Provide a verbatim copy of the data below.

INFORMATION PROVIDED -
__________________________________________________

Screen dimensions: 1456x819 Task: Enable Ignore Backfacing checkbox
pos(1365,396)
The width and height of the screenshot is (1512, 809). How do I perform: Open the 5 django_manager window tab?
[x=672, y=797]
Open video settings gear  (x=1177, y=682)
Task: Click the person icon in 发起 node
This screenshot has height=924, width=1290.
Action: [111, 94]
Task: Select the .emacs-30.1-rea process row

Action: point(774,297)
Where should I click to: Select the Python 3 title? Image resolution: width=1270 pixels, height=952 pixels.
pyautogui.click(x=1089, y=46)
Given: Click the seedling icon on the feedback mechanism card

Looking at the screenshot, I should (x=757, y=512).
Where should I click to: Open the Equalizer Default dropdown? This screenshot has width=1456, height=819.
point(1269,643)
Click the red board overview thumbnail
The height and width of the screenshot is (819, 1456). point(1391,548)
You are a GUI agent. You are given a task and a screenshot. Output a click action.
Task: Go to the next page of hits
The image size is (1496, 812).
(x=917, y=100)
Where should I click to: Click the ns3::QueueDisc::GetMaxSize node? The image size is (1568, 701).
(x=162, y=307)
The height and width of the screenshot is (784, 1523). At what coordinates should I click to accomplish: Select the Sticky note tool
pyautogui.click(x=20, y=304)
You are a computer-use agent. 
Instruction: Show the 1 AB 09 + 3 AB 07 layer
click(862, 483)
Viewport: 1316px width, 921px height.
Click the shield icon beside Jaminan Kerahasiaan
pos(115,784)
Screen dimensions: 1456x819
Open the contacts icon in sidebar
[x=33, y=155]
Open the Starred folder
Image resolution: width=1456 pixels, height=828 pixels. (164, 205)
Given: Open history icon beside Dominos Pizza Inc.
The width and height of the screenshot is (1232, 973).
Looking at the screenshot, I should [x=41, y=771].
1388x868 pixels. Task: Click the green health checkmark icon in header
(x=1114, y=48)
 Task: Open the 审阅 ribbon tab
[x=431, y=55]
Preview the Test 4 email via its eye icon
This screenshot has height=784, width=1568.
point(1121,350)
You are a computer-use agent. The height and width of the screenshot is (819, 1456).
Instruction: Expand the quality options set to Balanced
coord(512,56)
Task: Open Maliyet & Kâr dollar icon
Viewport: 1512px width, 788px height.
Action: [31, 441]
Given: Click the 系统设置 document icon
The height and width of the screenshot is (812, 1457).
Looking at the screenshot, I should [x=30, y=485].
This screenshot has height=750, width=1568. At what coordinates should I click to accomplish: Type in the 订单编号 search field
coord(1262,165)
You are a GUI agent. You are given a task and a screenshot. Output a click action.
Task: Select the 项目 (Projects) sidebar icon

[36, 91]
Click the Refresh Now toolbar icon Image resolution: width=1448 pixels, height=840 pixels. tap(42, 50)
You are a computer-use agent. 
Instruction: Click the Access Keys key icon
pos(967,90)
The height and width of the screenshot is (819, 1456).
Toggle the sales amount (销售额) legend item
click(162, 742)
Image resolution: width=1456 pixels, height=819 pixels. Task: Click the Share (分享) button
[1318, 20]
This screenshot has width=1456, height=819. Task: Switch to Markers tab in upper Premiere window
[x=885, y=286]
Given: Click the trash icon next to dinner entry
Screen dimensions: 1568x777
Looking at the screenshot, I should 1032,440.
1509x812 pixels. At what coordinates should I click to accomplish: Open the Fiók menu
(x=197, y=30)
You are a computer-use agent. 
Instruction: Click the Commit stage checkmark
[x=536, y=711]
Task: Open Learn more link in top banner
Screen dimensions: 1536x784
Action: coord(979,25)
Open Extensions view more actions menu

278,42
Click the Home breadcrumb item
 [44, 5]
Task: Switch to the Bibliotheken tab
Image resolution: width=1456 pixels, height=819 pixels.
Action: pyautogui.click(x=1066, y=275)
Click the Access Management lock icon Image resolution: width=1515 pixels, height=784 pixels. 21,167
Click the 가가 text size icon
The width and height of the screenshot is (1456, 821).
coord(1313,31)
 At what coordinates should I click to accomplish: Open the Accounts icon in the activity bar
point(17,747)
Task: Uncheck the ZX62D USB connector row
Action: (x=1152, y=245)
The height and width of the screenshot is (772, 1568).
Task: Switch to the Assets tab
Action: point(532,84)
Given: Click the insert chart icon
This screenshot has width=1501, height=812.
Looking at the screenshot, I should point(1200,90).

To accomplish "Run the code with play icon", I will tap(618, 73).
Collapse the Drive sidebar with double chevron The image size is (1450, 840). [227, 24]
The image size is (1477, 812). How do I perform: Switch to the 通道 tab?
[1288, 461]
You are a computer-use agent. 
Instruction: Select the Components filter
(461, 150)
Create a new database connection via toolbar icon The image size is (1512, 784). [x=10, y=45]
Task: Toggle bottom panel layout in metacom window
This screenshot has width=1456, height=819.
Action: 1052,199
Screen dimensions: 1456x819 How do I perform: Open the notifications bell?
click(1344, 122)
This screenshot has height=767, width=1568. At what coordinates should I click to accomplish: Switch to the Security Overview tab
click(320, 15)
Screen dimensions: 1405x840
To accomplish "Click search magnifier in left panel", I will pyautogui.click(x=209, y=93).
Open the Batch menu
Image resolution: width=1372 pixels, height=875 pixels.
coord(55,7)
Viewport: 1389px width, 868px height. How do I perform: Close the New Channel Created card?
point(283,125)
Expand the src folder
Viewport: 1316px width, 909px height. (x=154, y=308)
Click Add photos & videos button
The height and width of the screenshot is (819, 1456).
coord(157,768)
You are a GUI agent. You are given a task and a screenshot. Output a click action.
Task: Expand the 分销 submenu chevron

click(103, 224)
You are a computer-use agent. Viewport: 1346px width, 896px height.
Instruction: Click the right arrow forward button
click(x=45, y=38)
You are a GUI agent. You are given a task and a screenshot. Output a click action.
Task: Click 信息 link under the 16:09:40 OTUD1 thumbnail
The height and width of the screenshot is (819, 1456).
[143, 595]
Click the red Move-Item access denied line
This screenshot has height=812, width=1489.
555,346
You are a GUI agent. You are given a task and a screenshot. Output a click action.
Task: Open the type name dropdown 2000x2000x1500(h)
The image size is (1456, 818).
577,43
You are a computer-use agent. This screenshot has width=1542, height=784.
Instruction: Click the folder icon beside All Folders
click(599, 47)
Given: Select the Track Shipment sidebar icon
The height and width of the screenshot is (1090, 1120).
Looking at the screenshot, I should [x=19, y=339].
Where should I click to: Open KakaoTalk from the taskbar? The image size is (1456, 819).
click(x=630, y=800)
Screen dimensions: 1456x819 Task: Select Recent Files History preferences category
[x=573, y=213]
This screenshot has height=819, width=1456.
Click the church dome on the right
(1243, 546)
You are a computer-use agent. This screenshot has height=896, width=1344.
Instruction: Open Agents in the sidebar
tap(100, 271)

__________________________________________________

PROBLEM SOLUTION -
Screen dimensions: 1456x819 Task: Enable Ignore Backfacing checkbox
pos(1365,396)
The width and height of the screenshot is (1512, 809). How do I perform: Open the 5 django_manager window tab?
[x=672, y=797]
Open video settings gear  (x=1177, y=682)
Task: Click the person icon in 发起 node
This screenshot has height=924, width=1290.
Action: [111, 94]
Task: Select the .emacs-30.1-rea process row

Action: point(774,297)
Where should I click to: Select the Python 3 title? Image resolution: width=1270 pixels, height=952 pixels.
pyautogui.click(x=1089, y=46)
Given: Click the seedling icon on the feedback mechanism card

Looking at the screenshot, I should (x=757, y=512).
Where should I click to: Open the Equalizer Default dropdown? This screenshot has width=1456, height=819.
point(1269,643)
Click the red board overview thumbnail
The height and width of the screenshot is (819, 1456). point(1391,548)
You are a GUI agent. You are given a task and a screenshot. Output a click action.
Task: Go to the next page of hits
The image size is (1496, 812).
(x=917, y=100)
Where should I click to: Click the ns3::QueueDisc::GetMaxSize node? The image size is (1568, 701).
(x=162, y=307)
The height and width of the screenshot is (784, 1523). At what coordinates should I click to accomplish: Select the Sticky note tool
pyautogui.click(x=20, y=304)
You are a computer-use agent. 
Instruction: Show the 1 AB 09 + 3 AB 07 layer
click(862, 483)
Viewport: 1316px width, 921px height.
Click the shield icon beside Jaminan Kerahasiaan
pos(115,784)
Screen dimensions: 1456x819
Open the contacts icon in sidebar
[x=33, y=155]
Open the Starred folder
Image resolution: width=1456 pixels, height=828 pixels. (164, 205)
Given: Open history icon beside Dominos Pizza Inc.
The width and height of the screenshot is (1232, 973).
Looking at the screenshot, I should [x=41, y=771].
1388x868 pixels. Task: Click the green health checkmark icon in header
(x=1114, y=48)
 Task: Open the 审阅 ribbon tab
[x=431, y=55]
Preview the Test 4 email via its eye icon
This screenshot has height=784, width=1568.
point(1121,350)
You are a computer-use agent. The height and width of the screenshot is (819, 1456).
Instruction: Expand the quality options set to Balanced
coord(512,56)
Task: Open Maliyet & Kâr dollar icon
Viewport: 1512px width, 788px height.
Action: [31, 441]
Given: Click the 系统设置 document icon
The height and width of the screenshot is (812, 1457).
Looking at the screenshot, I should [x=30, y=485].
This screenshot has height=750, width=1568. At what coordinates should I click to accomplish: Type in the 订单编号 search field
coord(1262,165)
You are a GUI agent. You are given a task and a screenshot. Output a click action.
Task: Select the 项目 (Projects) sidebar icon

[36, 91]
Click the Refresh Now toolbar icon Image resolution: width=1448 pixels, height=840 pixels. tap(42, 50)
You are a computer-use agent. 
Instruction: Click the Access Keys key icon
pos(967,90)
The height and width of the screenshot is (819, 1456).
Toggle the sales amount (销售额) legend item
click(162, 742)
Image resolution: width=1456 pixels, height=819 pixels. Task: Click the Share (分享) button
[1318, 20]
This screenshot has width=1456, height=819. Task: Switch to Markers tab in upper Premiere window
[x=885, y=286]
Given: Click the trash icon next to dinner entry
Screen dimensions: 1568x777
Looking at the screenshot, I should 1032,440.
1509x812 pixels. At what coordinates should I click to accomplish: Open the Fiók menu
(x=197, y=30)
You are a computer-use agent. 
Instruction: Click the Commit stage checkmark
[x=536, y=711]
Task: Open Learn more link in top banner
Screen dimensions: 1536x784
Action: coord(979,25)
Open Extensions view more actions menu

278,42
Click the Home breadcrumb item
 [44, 5]
Task: Switch to the Bibliotheken tab
Image resolution: width=1456 pixels, height=819 pixels.
Action: pyautogui.click(x=1066, y=275)
Click the Access Management lock icon Image resolution: width=1515 pixels, height=784 pixels. 21,167
Click the 가가 text size icon
The width and height of the screenshot is (1456, 821).
coord(1313,31)
 At what coordinates should I click to accomplish: Open the Accounts icon in the activity bar
point(17,747)
Task: Uncheck the ZX62D USB connector row
Action: (x=1152, y=245)
The height and width of the screenshot is (772, 1568).
Task: Switch to the Assets tab
Action: point(532,84)
Given: Click the insert chart icon
This screenshot has width=1501, height=812.
Looking at the screenshot, I should point(1200,90).

To accomplish "Run the code with play icon", I will tap(618, 73).
Collapse the Drive sidebar with double chevron The image size is (1450, 840). [227, 24]
The image size is (1477, 812). How do I perform: Switch to the 通道 tab?
[1288, 461]
You are a computer-use agent. 
Instruction: Select the Components filter
(461, 150)
Create a new database connection via toolbar icon The image size is (1512, 784). [x=10, y=45]
Task: Toggle bottom panel layout in metacom window
This screenshot has width=1456, height=819.
Action: 1052,199
Screen dimensions: 1456x819 How do I perform: Open the notifications bell?
click(1344, 122)
This screenshot has height=767, width=1568. At what coordinates should I click to accomplish: Switch to the Security Overview tab
click(320, 15)
Screen dimensions: 1405x840
To accomplish "Click search magnifier in left panel", I will pyautogui.click(x=209, y=93).
Open the Batch menu
Image resolution: width=1372 pixels, height=875 pixels.
coord(55,7)
Viewport: 1389px width, 868px height. How do I perform: Close the New Channel Created card?
point(283,125)
Expand the src folder
Viewport: 1316px width, 909px height. (x=154, y=308)
Click Add photos & videos button
The height and width of the screenshot is (819, 1456).
coord(157,768)
You are a GUI agent. You are given a task and a screenshot. Output a click action.
Task: Expand the 分销 submenu chevron

click(103, 224)
You are a computer-use agent. Viewport: 1346px width, 896px height.
Instruction: Click the right arrow forward button
click(x=45, y=38)
You are a GUI agent. You are given a task and a screenshot. Output a click action.
Task: Click 信息 link under the 16:09:40 OTUD1 thumbnail
The height and width of the screenshot is (819, 1456).
[143, 595]
Click the red Move-Item access denied line
This screenshot has height=812, width=1489.
555,346
You are a GUI agent. You are given a task and a screenshot. Output a click action.
Task: Open the type name dropdown 2000x2000x1500(h)
The image size is (1456, 818).
577,43
You are a computer-use agent. This screenshot has width=1542, height=784.
Instruction: Click the folder icon beside All Folders
click(599, 47)
Given: Select the Track Shipment sidebar icon
The height and width of the screenshot is (1090, 1120).
Looking at the screenshot, I should [x=19, y=339].
Where should I click to: Open KakaoTalk from the taskbar? The image size is (1456, 819).
click(x=630, y=800)
Screen dimensions: 1456x819 Task: Select Recent Files History preferences category
[x=573, y=213]
This screenshot has height=819, width=1456.
Click the church dome on the right
(1243, 546)
You are a computer-use agent. This screenshot has height=896, width=1344.
Instruction: Open Agents in the sidebar
tap(100, 271)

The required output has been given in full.